In R, the formula object is symbolic and it seems rather hard to parse. However, I need to parse such a formula into an explicit set of labels for use outside of R.
(1)
Letting f
represent the model formulae in which a response is not specified, e.g. ~V1 + V2 + V3
, one thing I tried was:
t <- terms(f)
attr(t, "term.labels")
However, this doesn't get what is exactly explicit if some of the variables in f
are categorical. For example, let V1
be a categorical variable with 2 categories, i.e. a boolean, and let V2
be a double.
Therefore, a model that is specified by ~V1:V2
should have 2 parameters: "intercept" and "xyes:z". Meanwhile, a model that is specified by ~V1:V2 - 1
should have parameters "xno:z" and "xyes:z". However, without a way of telling the function terms()

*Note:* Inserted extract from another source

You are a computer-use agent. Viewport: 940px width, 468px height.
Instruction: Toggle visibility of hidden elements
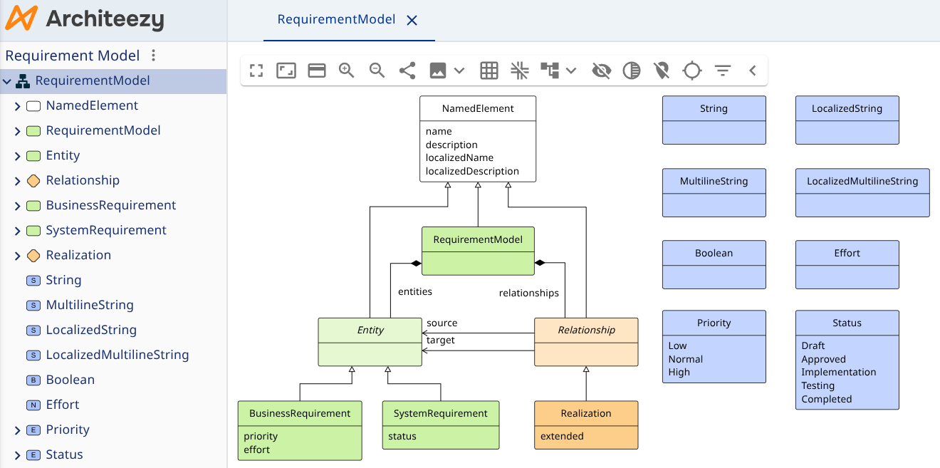(x=601, y=70)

which variables are categorical (and how many categories) is has no way of being able to interpret these. Instead, it just has V1:V2
in its "terms.labels" which doesn't mean anything in the context that V1
is categorical.
(2)
On the other hand, using model.matrix
is an easy way to get exactly what I want. The problem is that it requires a data
argument, which is bad for me because I only want an explicit interpretation of the symbolic formula for use outside of R. This method of getting that will waste a lot time (comparatively) because R has to read the data from an outside source when all it really needs to know for the formula is which variables are categorical (and how many categories) and which variables are doubles.
Is there any way to use 'model.matrix' with only specifying the types of data, rather than the actual data? If not, what else is a viable solution?